Tuesday, November 5, 2013 : 8:30 a.m. - 8:45 a.m.

Elizabeth Hizza, MD, Quality and Performance Institute, University Research Co., LLC (URC), Dar es Salaam, Tanzania
Monica Ngonyani, MCN, Quality and Performance Institute, University Research Co., LLC (URC), Dar es Salaam, Tanzania
Rhea Bright, MPH, Quality and Performance Institute, University Research Co., LLC (URC), Bethesda, MD
Delphina Ntangeki, MA, Quality and Performance Institute, University Research Co., LLC (URC), Dar es Salaam, Tanzania
Alipa Lupembe, RN, Quality and Performance Institute, University Research Co., LLC (URC), Dar es Salaam, Tanzania
Pamela Marks, MD, MPH, Quality and Performance Institute, University Research Co., LLC (URC), Bethesda, MD
In July 2010, the World Health Organization released new prevention of mother-to-child transmission (PMTCT) of HIV and infant feeding guidelines. Accordingly, the Tanzania Ministry of Health and Social Welfare (MOHSW) revised their national guidelines. Countrywide transitioning from the 2006 to the 2010 guidelines began in August 2011.

In August 2011, the USAID Health Care Improvement Project (HCI) in collaboration with Iringa Regional and Njombe District Health Management Teams conducted an assessment at three facilities transitioning to the 2010 guidelines in Njombe, Tanzania. Quality improvement methods were applied to identify and address operational setbacks and other transitional challenges.

Only 5%(5/91) of providers received training on the updated guidelines, which was inadequate for optimal service delivery. Late booking at antenatal care (ANC)—beyond 14 weeks gestation—delayed timely initiation of antiretrovirals (ARVs) as recommended in 2010 guidelines. Earlier ARV initiation led to more women qualifying for ARVs. Additional drug cabinets and supply management trainings were necessary to meet the increased demand. Mothers were confused about continuing breastfeeding after six months as opposed to six months of exclusive breastfeeding under the 2006 guidelines. Mothers were concerned about side effects when giving ARVs to exposed infants for the newly extended period.

The MOHSW should ensure registers, reporting forms, and providers are updated on the 2010 guidelines. Mobilize communities to support booking earlier at ANC, infant feeding, and adherence. Facility staff should use monthly data to identify gaps in services to improve care.

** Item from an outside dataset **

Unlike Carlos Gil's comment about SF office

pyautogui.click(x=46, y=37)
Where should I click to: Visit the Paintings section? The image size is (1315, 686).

Local solutions identified as best practices can guide transition in other districts and regions.

Learning Areas:

Assessment of individual and community needs for health education
Conduct evaluation related to programs, research, and other areas of practice
Public health or related laws, regulations, standards, or guidelines

Learning Objectives:
Discuss operational challenges of transitioning to the WHO 2010 PMTCT and infant feeding guidelines. Discuss local solutions for operational challenges. Describe lessons learned and best practices.

Keyword(s): HIV/AIDS, Challenges and Opportunities

Presenting author's disclosure statement:

Qualified on the content I am responsible for because: I have been supporting HIV activities under the USAID-funded Health Care Improvement Project (HCI) for almost three years. This includes conducting a multi-country assessment for the Global Fund to determine the feasibility of using a set of HIV quality criteria to strengthen countries’ capacity to monitor and improve the quality of their HIV services. I currently provide technical support on HCI PMTCT activities in Tanzania, and a safe male circumcision activity in Uganda.
Any relevant financial relationships? No

I agree to comply with the American Public Health Association Conflict of Interest and Commercial Support Guidelines, and to disclose to the participants any off-label or experimental uses of a commercial product or service discussed in my presentation.